Não me cabe neste brevíssimo tempo falar das imensas teorias sobre o Belo mas uma delas teve um longo percurso. O Jorge Silva Melo já falou sobre ela e é a que se baseia no conceito de imitatio. A arte deve imitar a natureza e a natureza é bela porque é criação de Deus.

Também aqui nos havíamos de perguntar: o que é que nos leva a dizer que a natureza é bela? Porque nem sempre o é. Porque há paisagens feias e paisagens monótonas e há paisagens terríveis. Portanto não o é. E porque é que haverá uma imitação de uma ordem na outra quando exactamente a não vemos aplicada a nenhuma ordem?

É possível dizer-se que as formas são significantes. Mas Clive Bell respondeu tautologicamente a quem lhe perguntou quando é que as formas eram significantes. Quando são obras de arte. Só que podemos dizer exactamente o contrário. Só as obras de arte – por o serem – podem ser significantes.
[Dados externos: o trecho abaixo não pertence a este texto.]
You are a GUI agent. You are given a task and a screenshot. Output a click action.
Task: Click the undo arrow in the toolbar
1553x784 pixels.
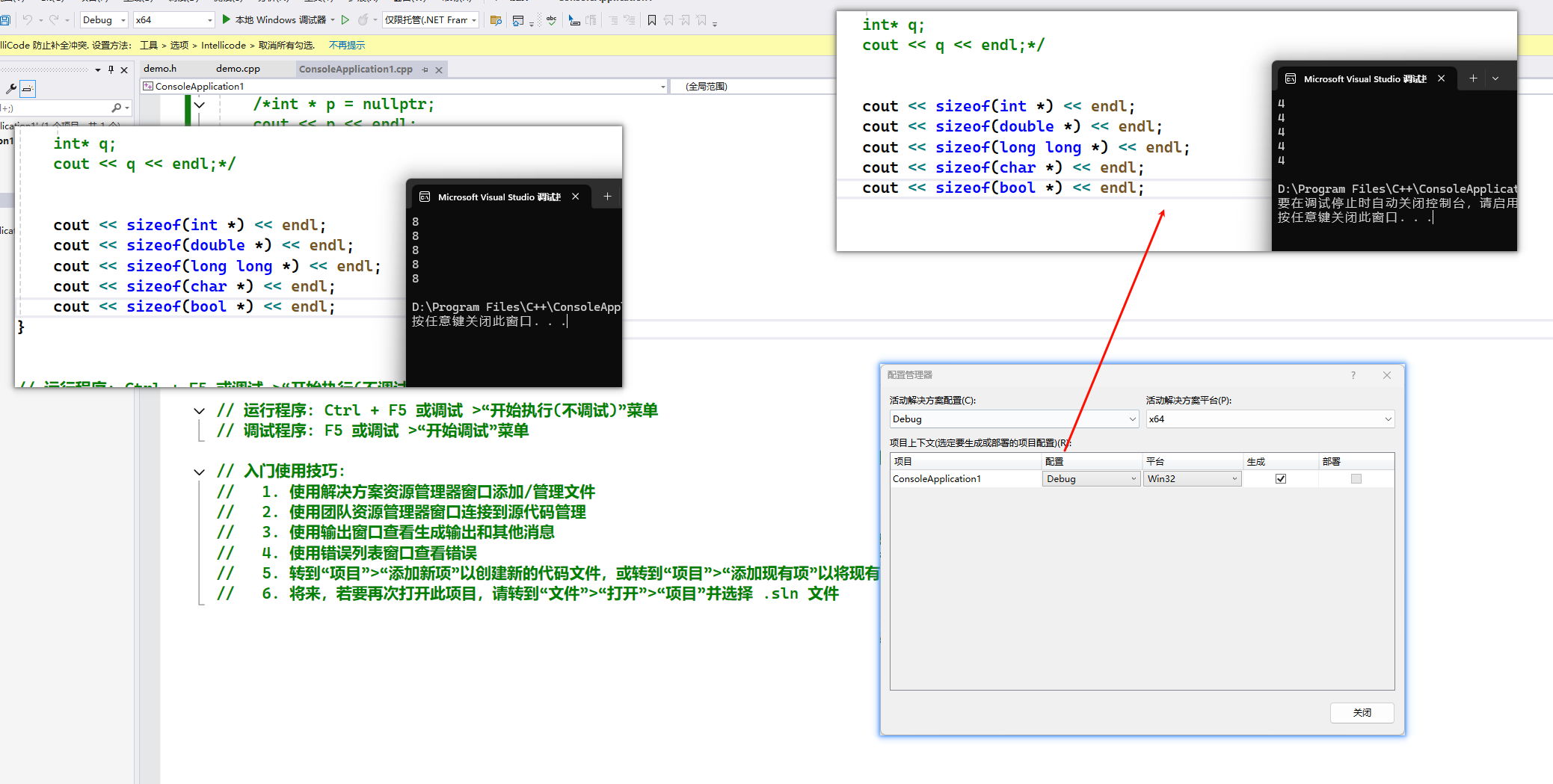[x=27, y=20]
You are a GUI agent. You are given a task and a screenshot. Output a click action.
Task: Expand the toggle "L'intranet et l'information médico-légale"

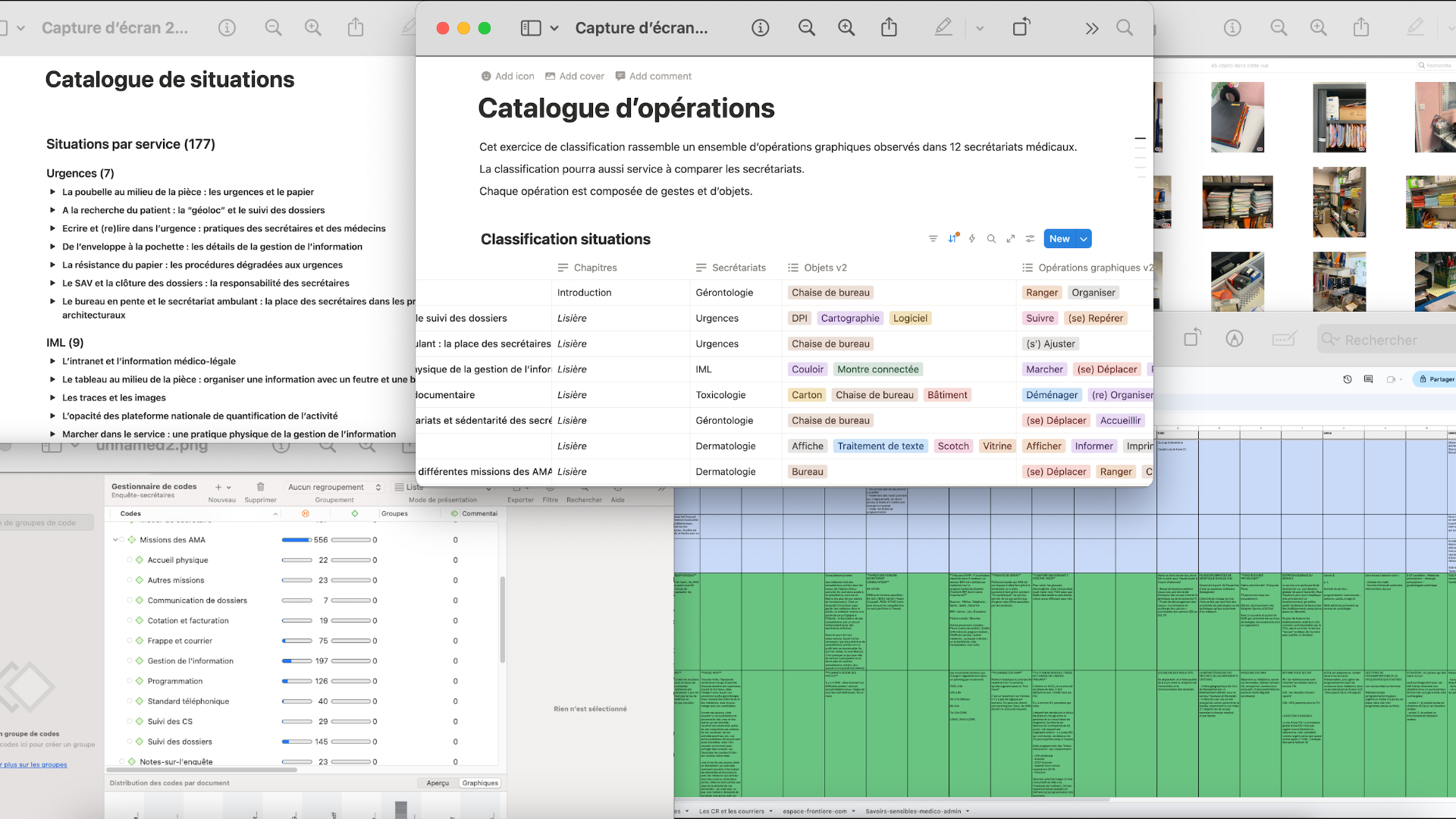pos(53,361)
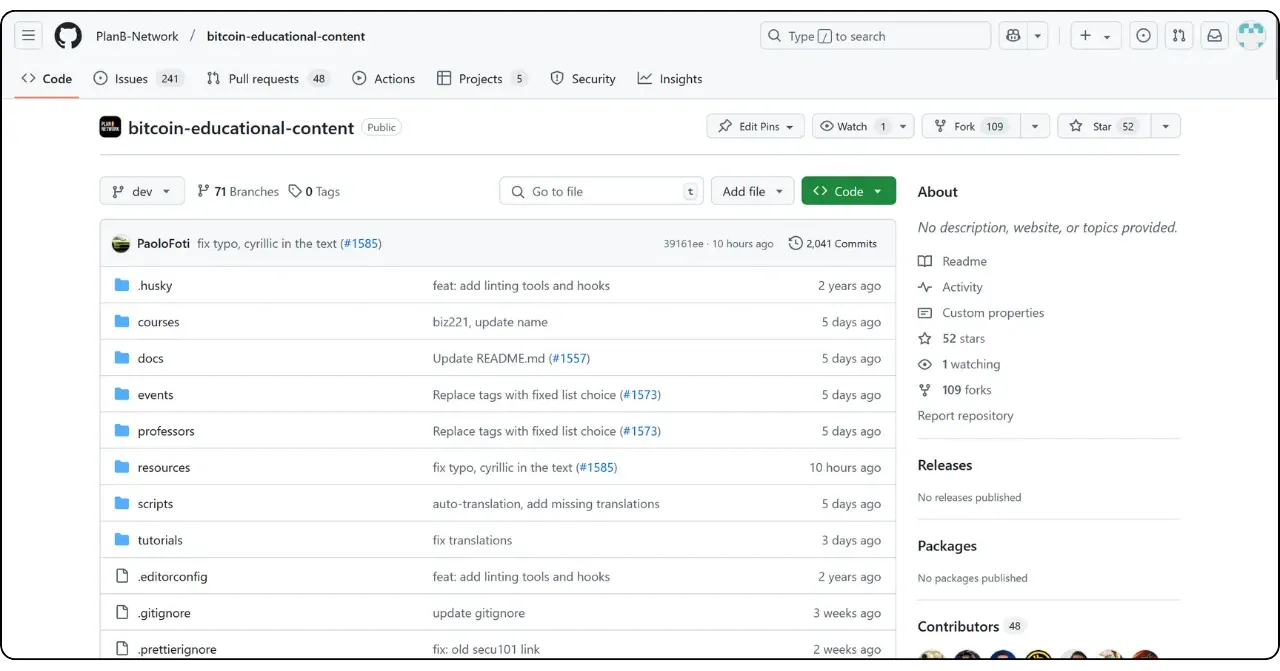The width and height of the screenshot is (1280, 671).
Task: Open the Edit Pins dropdown
Action: point(755,126)
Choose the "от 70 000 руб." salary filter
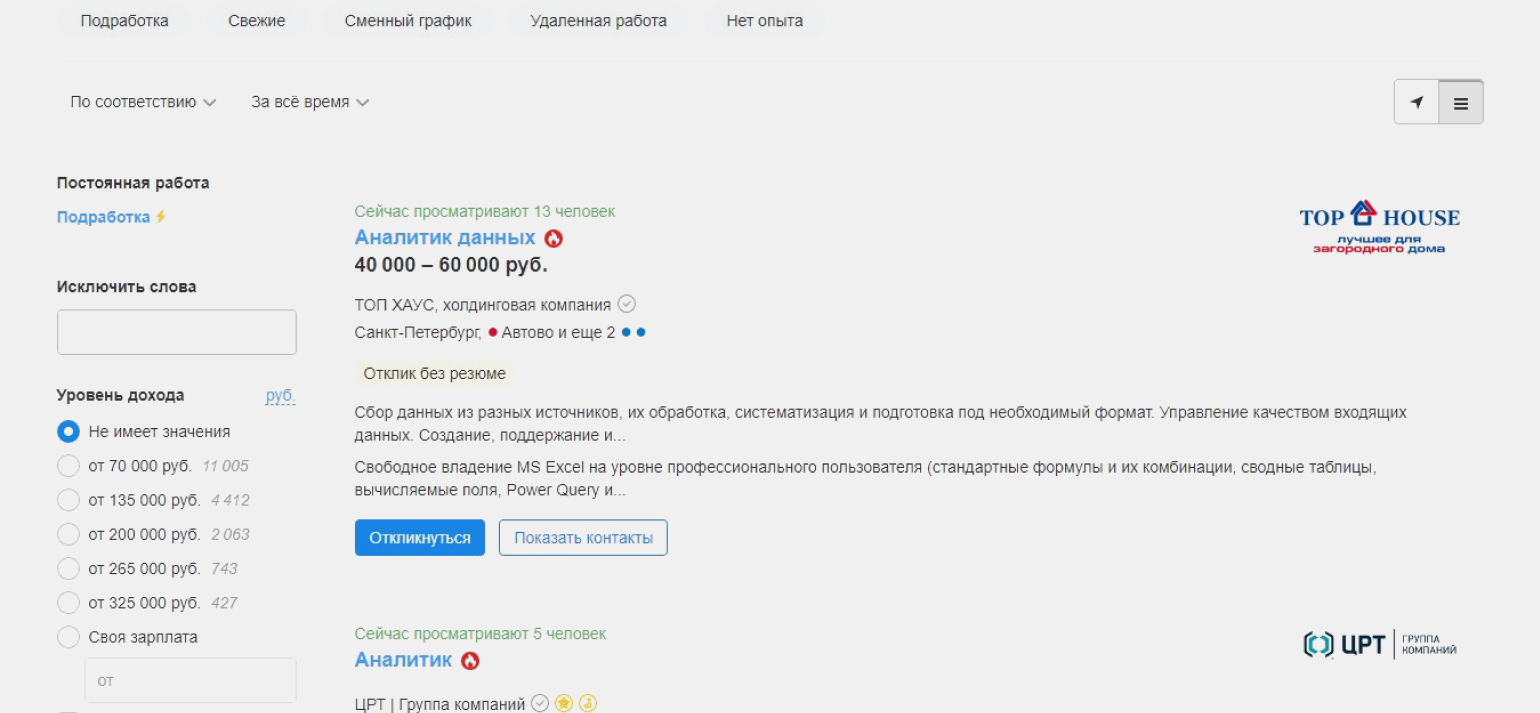This screenshot has width=1540, height=713. [x=68, y=466]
A arte e o Belo não se confundem, e nada se confunde perante o nosso olhar a não ser a convicção, que nada consegue fazer abalar, que temos perante certas obras de arte, certas pessoas, certas paisagens. A beleza e só a beleza lhes dão sentido. Essa beleza que tão tardiamente amámos, como dizia Santo Agostinho, mas essa beleza cujo amor pode constituir, no fim, esse supremo lenitivo ou essa suprema resposta ao terror inspirado pela vida ou ao medo que a vida faz. Há um quadro português (um dos mais célebres da história da nossa pintura) que representa Cristo, o “Ecce Homo” no século XV. O momento em que Pilatos aponta Cristo à multidão e diz: “Eis o Homem!”

Há centenas de milhares de representações em todo o mundo desse momento. Mas não conheço outra em que Cristo tenha os olhos tapados, como neste “Ecce Homo” português cujo autor até se desconhece. Ou seja, um véu cobre o olhar. Só vemos dele a boca, a parte inferior do rosto. Não vemos os olhos. Como se naquele momento, o momento que é o momento da Sua condenação, o momento em que cumpre a Sua missão como Homem e como Filho de Deus, o sentido da vista fosse o sentido que Lhe é retirado. Deixa de ver. Já não pode ver. Para Ele, a beleza do mundo cerrou-se.

Pergunto para terminar: Haverá beleza separável do nosso profundo desejo de atingir outra coisa que nos faça ultrapassar a nossa própria dimensão e, atingindo-a, nos faça ser mais completamente?